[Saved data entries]
- - - - -
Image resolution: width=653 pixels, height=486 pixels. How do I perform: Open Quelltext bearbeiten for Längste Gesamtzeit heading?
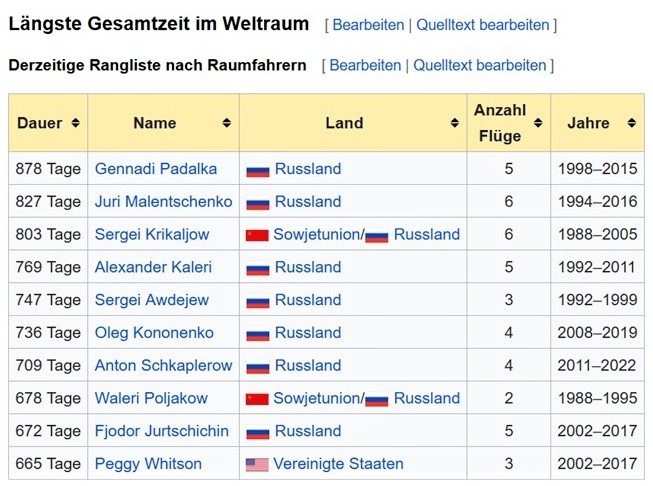[483, 25]
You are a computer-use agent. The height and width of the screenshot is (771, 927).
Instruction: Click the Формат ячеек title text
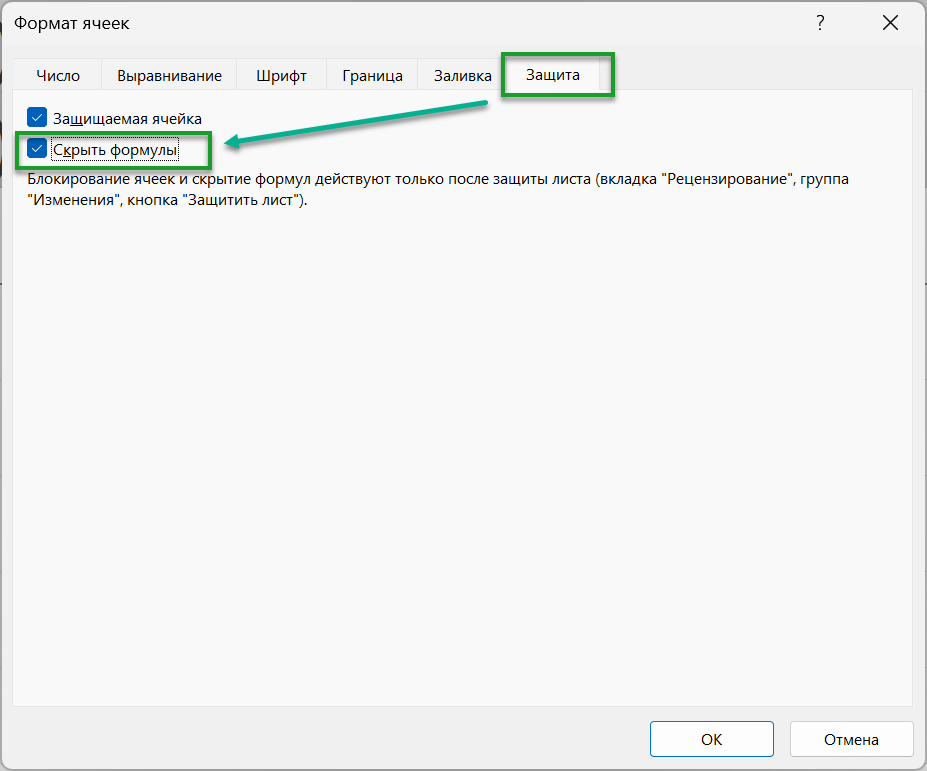point(72,23)
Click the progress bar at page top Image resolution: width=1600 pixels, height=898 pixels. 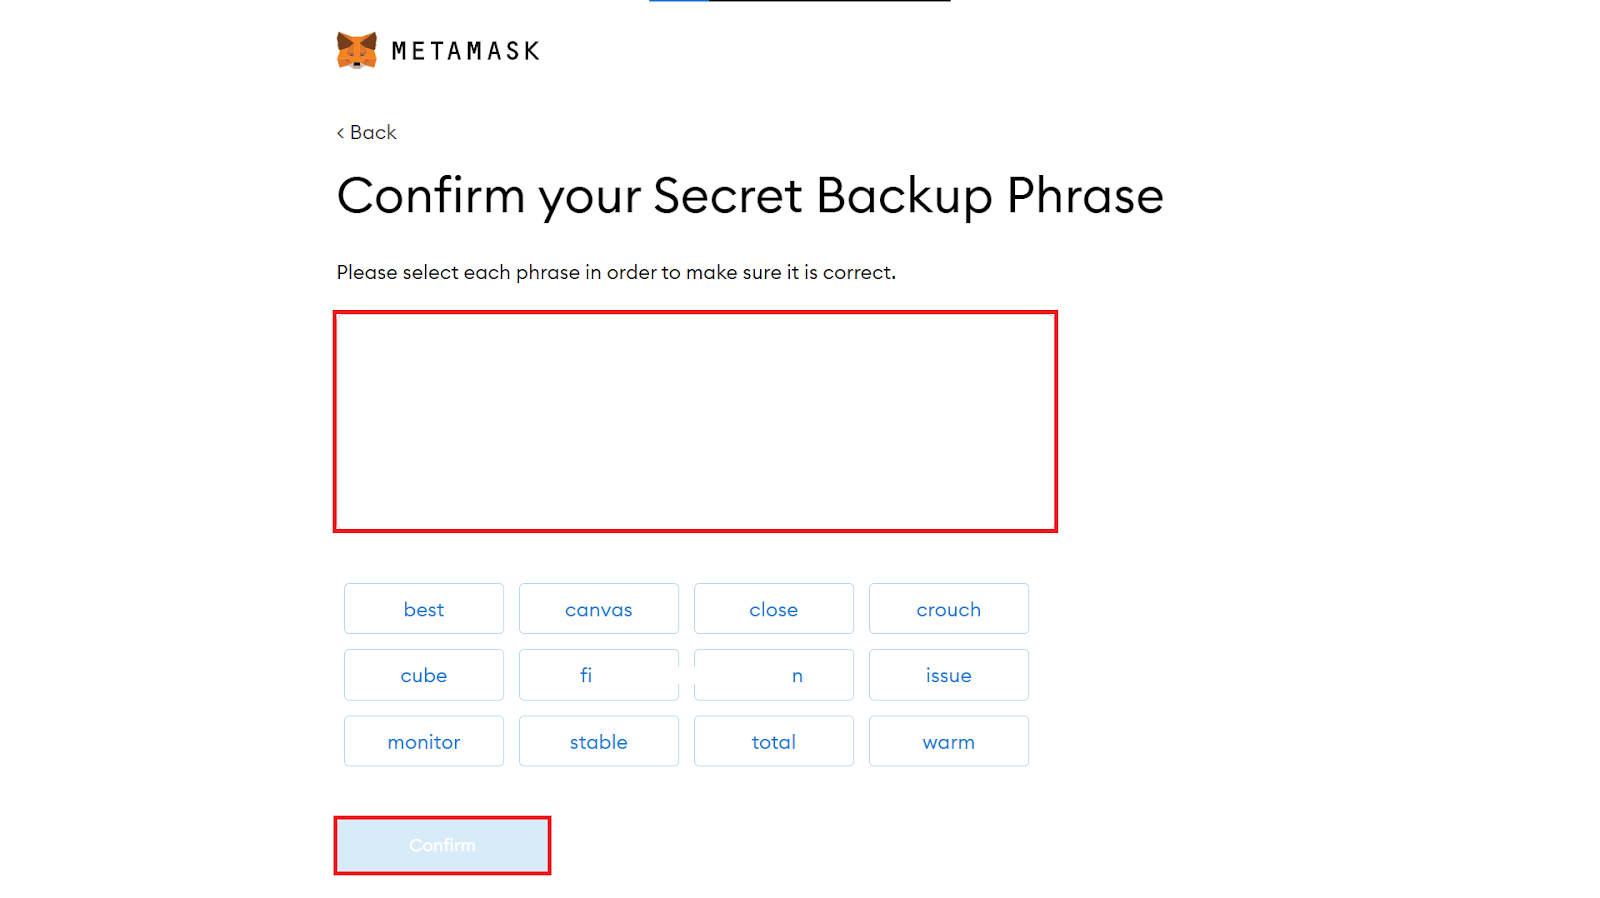(x=799, y=1)
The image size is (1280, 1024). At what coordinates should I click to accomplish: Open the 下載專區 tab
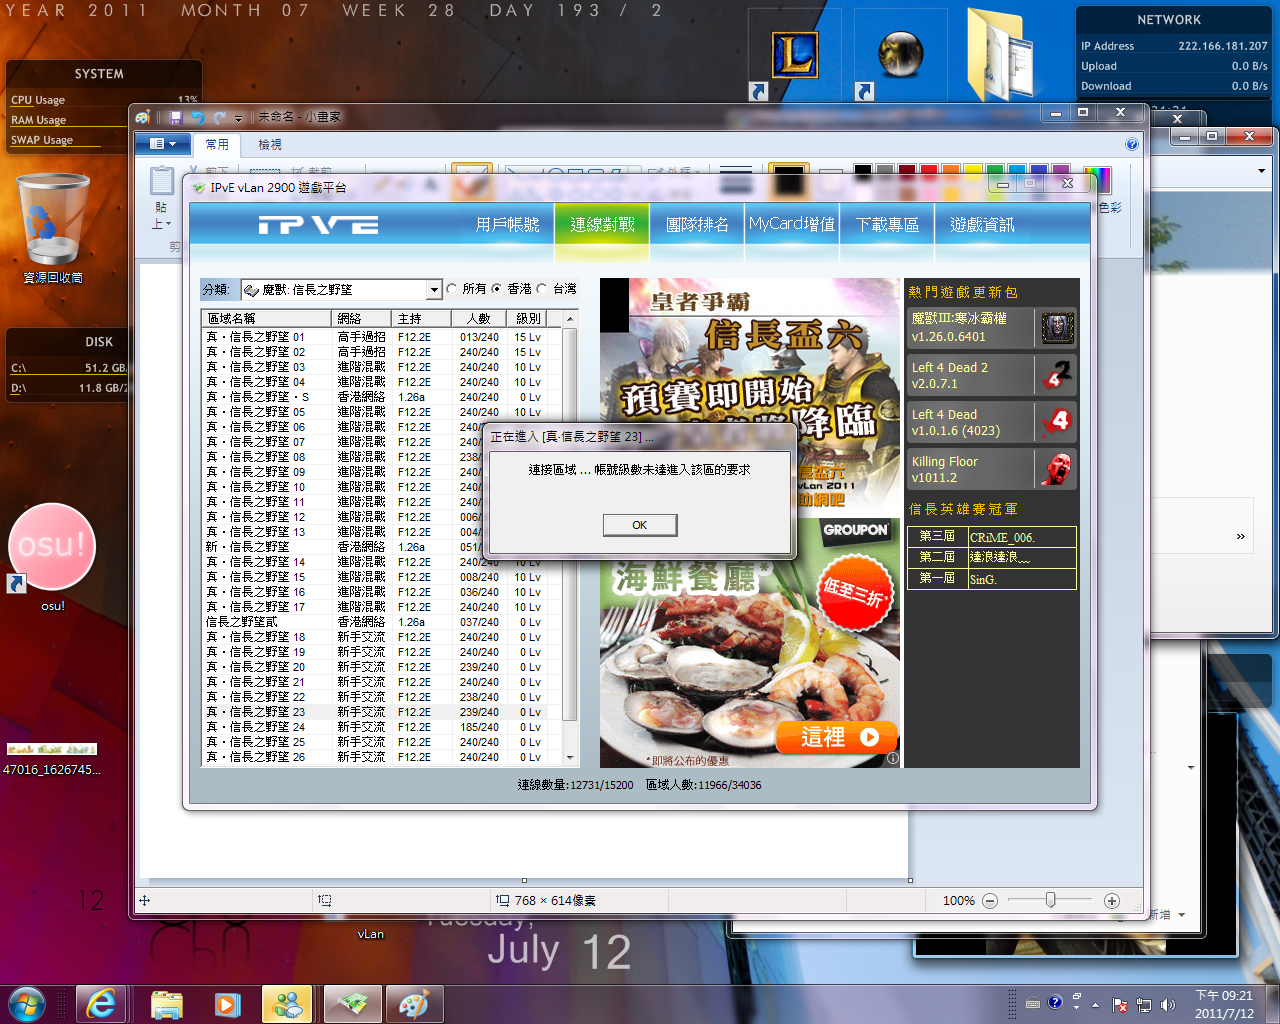pyautogui.click(x=887, y=225)
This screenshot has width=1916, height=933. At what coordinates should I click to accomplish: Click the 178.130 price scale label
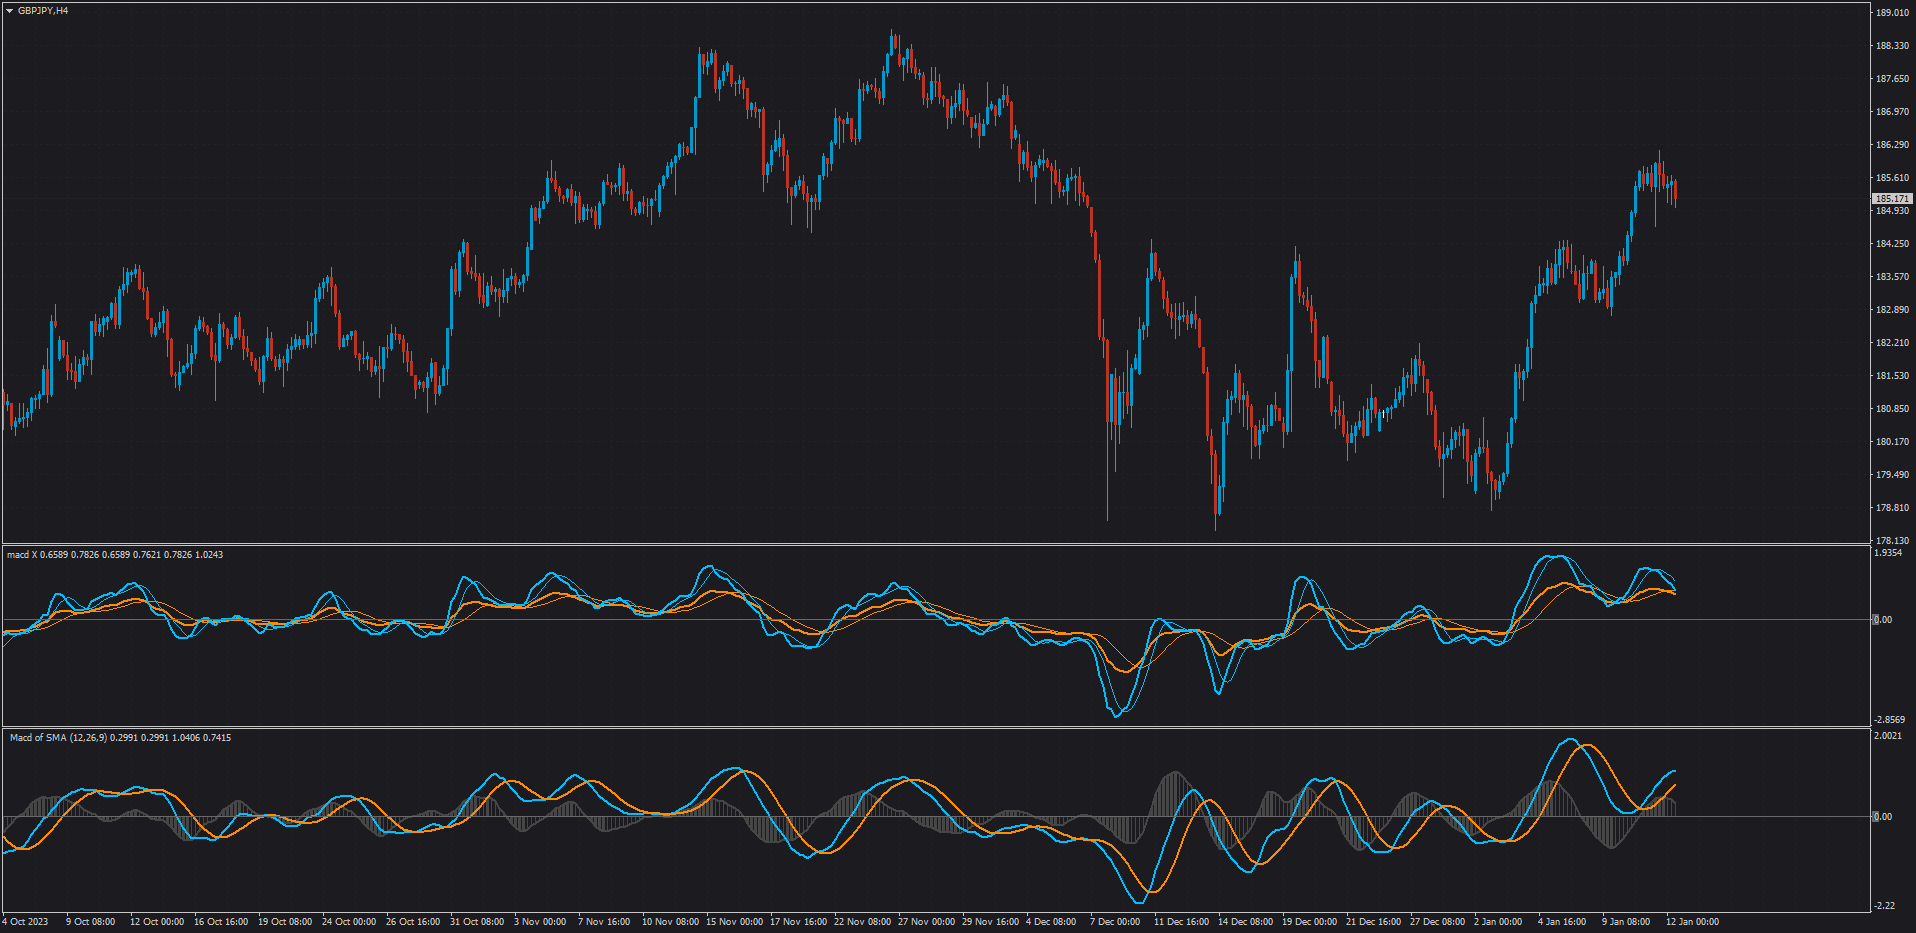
- - - - -
#### Task objective
All lines that contain the word "screenshot" must be copied from the records above.

#### Reply
You are a computer-use agent. The height and width of the screenshot is (771, 927).
This screenshot has width=1916, height=933. At what coordinates should I click to accomplish: Click the 178.130 price scale label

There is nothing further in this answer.